Rio expo gives China a showcase for its oil industry
Updated: 2014-09-22 03:59
By JI YE in Rio de Janeiro(China Daily Latin America)
Brazil-based Petrotech, a subsidiary of China's state-owned China National Petroleum Corporation's Technology Development Company, took part in this year's exhibition. Liu Long / Xinhua
Deng's comments were echoed by Raul Sanson, a Brazilian entrepreneur who has been dealing with Chinese companies for six years. He said since he first imported Chinese oil-equipment parts in 2008, he has been very satisfied with their performance.
"For instance, the submersible pump-engine technology from China meets the standards of any countries' market," he said.
The pump equipment Sanson imported from China is undergoing an 18-month mandatory test by Brazil's oil giant Petrobras. He said that if it passes, the pump equipment will be given permission to enter the Brazilian market.
The pump equipment has been running smoothly over the past 12 months, and is expected to finish the test in January next year.

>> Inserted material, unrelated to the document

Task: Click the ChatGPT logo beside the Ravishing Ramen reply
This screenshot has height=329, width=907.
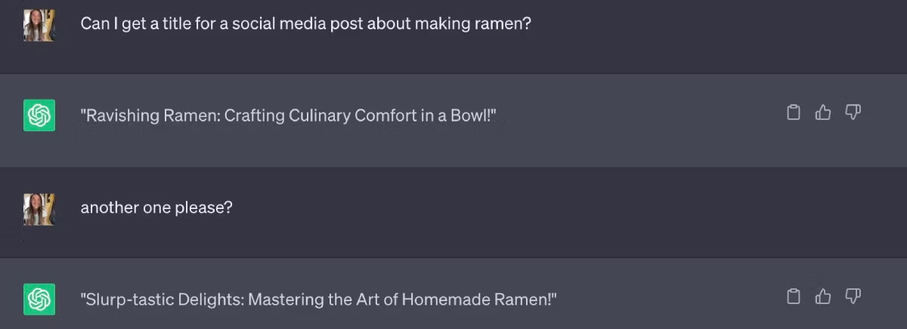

Crude oil production in the state of Rio de Janeiro accounts for 72 percent of Brazil's national output, while natural gas reserves take up about 36 percent of the total.
Chinese oil companies are pushing to meet mandatory expansion targets by signing deals across Latin America, and they are especially interested in Brazil.
Last October, two Chinese firms, China National Offshore Oil Corporation (CNOOC) and CNPC joined counterparts Royal Dutch Shell, France's Total and Petrobras to put in the winning bid at the auction of Brazil's offshore Libra oilfield.
The Libra oilfield, which is not far off the coast of Rio de Janeiro state, is estimated to hold 8 to 12 billion barrels of oil, which would practically double Brazil's proven oil reserves.
CNOOC and CNPC each hold a 10-percent stake, with Shell and Total having 20 percent each and Petrobras the remaining 40 percent.
The deal is part of a growing oil relationship between the two countries that, thanks to a series of billion-dollar agreements, is giving China greater influence over Brazil's oil frontier.
Alexandre dos Reis, president of the Industrial Federation of the Rio de Janeiro State, said: "I'm 100 percent supportive of the Chinese companies' participation in the bidding for oil projects in Brazil. If we only relied on Brazil's economic and technological strength, it would be unable to complete such a big project as the Libra oilfield. The future of oil industry cooperation between Brazil and China has a bright prospect."